--- AUFGABEN ---
• A. Beantworte zum Forenauszug kurz diese drei Punkte:
(i) Wie wurden die Buttons laut der ersten Nachricht schließlich gemacht?
(ii) Welche Art von Bild soll auf den Button?
(iii) Auf welche zwei Arten lässt sich das Icon laut eRaaaa angeben?
• B. Schreib aus dem Forenauszug den Abschnitt zwischen "Jedoch funktioniert es" und "Methode haperts genauso." wörtlich ab, beide Stellen eingeschlossen.

--- AUSZUG ---
Danke für die Antwort!

Jedoch funktioniert es nicht so recht , er meckert schon beim Kompilieren rum :/
Hab die Buttons jetzt eben einzeln gemacht :/

Stehe schonwieder vorm nächsten Problem , wie bekomme ich ein .gif Bild auf meinen Button ? Mit der icon Methode haperts genauso.

Gruß Das Kabel


----------



## eRaaaa (6. Jul 2010)

Wenn du immer mal deinen Code hier mit angeben würdest, könnte man dir auch genau erklären welche Fehler du machst...

Das Icon kannst du entweder im Konstruktor mit angeben oder über die Methode setIcon...was du jetzt genau falsch machst bei dir mit dem Icon kann man jetzt wohl schlecht so sagen...

--- DATEN ---
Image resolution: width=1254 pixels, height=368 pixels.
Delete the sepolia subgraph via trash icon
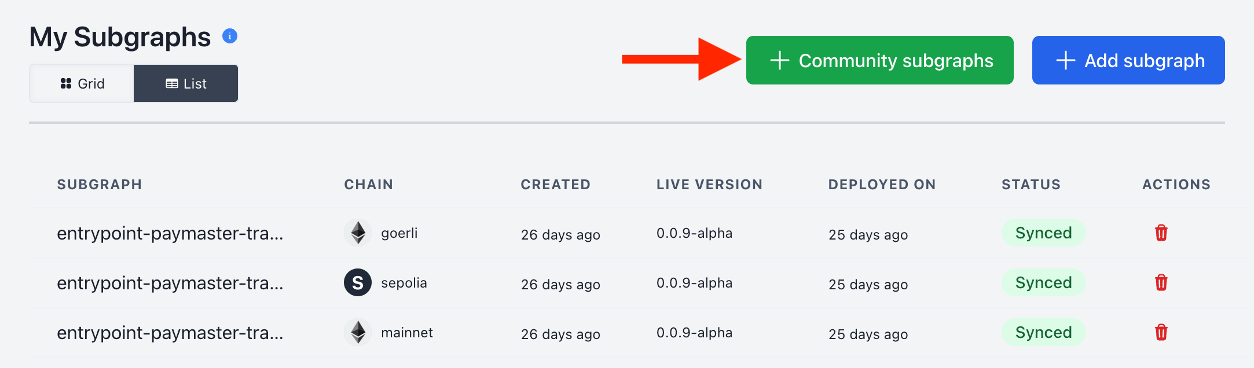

--- LÖSUNGEN ---
• A.
(i) Einzeln.
(ii) Ein .gif-Bild.
(iii) Im Konstruktor oder über die Methode setIcon.

• B.
Jedoch funktioniert es nicht so recht , er meckert schon beim Kompilieren rum :/
Hab die Buttons jetzt eben einzeln gemacht :/

Stehe schonwieder vorm nächsten Problem , wie bekomme ich ein .gif Bild auf meinen Button ? Mit der icon Methode haperts genauso.